▸ TASK OBJECTIVE:
For every line in the material below that holds "computer", report the line.
MATERIALS PROVIDED below:
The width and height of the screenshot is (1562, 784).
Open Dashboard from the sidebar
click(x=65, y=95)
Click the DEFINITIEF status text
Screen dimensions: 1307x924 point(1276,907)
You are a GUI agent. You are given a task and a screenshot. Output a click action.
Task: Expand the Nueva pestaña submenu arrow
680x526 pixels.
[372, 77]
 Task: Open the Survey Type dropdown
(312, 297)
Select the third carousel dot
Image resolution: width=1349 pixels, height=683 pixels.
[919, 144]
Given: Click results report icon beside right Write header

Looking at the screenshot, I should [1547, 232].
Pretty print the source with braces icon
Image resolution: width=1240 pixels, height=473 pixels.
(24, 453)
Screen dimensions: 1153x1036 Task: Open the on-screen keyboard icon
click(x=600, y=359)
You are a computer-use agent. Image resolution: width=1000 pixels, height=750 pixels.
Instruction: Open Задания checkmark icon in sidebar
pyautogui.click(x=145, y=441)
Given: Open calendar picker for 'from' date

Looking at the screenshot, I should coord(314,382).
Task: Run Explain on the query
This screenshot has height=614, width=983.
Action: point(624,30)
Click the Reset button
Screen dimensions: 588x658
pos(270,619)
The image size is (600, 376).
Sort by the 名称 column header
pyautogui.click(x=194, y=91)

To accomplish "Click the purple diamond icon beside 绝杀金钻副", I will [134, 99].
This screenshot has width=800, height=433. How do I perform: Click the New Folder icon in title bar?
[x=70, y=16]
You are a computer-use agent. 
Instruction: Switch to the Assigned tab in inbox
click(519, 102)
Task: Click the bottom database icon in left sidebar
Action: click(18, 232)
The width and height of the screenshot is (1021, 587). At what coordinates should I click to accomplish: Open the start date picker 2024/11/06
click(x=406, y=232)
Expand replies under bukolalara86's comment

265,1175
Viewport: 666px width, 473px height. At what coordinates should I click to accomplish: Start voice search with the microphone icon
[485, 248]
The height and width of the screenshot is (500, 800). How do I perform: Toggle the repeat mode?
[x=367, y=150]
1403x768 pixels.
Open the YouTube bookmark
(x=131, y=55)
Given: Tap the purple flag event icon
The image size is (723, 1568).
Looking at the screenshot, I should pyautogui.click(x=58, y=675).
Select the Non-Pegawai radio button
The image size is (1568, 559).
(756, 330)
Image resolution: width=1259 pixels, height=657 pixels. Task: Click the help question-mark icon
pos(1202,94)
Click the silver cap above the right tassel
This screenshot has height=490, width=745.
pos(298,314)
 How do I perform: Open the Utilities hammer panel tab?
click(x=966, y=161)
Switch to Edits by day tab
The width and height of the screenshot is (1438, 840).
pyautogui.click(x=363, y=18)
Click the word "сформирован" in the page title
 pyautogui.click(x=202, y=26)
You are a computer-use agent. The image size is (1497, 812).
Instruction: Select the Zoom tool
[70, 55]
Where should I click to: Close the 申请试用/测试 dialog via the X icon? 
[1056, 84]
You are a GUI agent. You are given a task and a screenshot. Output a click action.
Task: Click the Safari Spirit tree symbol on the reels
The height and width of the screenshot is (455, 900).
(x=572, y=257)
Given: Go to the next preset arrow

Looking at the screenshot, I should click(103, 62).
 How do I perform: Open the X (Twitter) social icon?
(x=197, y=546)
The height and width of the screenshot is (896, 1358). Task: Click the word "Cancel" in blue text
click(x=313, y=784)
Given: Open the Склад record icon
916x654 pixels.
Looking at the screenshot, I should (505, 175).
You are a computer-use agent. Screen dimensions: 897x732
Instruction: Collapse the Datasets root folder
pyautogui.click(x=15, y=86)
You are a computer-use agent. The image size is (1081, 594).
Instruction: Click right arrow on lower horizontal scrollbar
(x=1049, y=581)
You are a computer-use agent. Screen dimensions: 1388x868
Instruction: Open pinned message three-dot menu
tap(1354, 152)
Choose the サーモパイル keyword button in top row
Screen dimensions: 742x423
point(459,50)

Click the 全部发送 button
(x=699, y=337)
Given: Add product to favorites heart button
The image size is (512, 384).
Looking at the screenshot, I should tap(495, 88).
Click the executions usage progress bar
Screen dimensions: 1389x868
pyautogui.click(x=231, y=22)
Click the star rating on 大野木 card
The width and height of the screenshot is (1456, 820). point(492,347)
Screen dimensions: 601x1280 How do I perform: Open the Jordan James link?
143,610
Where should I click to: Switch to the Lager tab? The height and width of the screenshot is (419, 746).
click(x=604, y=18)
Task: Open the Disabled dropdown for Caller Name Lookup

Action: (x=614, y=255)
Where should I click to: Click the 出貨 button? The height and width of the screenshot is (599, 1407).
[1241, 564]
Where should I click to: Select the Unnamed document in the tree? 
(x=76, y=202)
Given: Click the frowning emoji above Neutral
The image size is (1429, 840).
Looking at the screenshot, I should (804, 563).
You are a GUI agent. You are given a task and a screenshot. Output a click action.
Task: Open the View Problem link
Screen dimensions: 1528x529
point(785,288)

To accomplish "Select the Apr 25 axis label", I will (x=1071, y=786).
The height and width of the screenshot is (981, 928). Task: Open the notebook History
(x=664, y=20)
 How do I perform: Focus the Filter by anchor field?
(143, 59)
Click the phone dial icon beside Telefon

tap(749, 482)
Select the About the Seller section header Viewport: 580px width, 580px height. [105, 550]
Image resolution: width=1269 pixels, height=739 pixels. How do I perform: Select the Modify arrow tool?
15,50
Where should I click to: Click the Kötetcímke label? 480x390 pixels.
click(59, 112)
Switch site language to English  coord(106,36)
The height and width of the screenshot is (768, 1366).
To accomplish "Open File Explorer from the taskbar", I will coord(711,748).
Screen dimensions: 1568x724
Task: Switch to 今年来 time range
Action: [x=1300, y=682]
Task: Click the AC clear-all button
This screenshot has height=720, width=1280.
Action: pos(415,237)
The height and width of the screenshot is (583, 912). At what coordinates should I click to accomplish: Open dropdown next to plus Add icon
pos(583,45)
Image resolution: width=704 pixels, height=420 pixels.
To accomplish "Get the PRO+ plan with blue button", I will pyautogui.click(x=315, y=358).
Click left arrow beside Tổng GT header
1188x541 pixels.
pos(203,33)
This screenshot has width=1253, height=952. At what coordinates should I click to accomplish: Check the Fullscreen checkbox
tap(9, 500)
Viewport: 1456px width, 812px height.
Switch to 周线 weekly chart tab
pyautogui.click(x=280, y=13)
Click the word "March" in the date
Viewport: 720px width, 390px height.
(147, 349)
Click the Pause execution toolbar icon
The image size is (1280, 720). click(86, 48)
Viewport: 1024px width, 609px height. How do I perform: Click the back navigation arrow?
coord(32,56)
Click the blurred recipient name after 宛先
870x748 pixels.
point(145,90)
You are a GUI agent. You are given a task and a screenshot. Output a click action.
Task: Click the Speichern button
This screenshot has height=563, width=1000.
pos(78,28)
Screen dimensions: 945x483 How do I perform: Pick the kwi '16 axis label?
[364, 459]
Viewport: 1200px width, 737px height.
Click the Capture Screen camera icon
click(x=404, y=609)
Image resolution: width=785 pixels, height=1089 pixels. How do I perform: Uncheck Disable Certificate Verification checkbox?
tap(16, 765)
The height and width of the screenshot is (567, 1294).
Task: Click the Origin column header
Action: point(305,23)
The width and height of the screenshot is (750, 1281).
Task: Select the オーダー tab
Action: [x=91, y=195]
End of MATERIALS PROVIDED.
▸ ANSWER TO THE PROBLEM:
You are a computer-use agent. Image resolution: width=1000 pixels, height=750 pixels.
You are a computer-use agent. 
You are a computer-use agent. The image size is (1497, 812).
You are a computer-use agent. Screen dimensions: 897x732
You are a computer-use agent. The image size is (1081, 594).
You are a computer-use agent. Screen dimensions: 1388x868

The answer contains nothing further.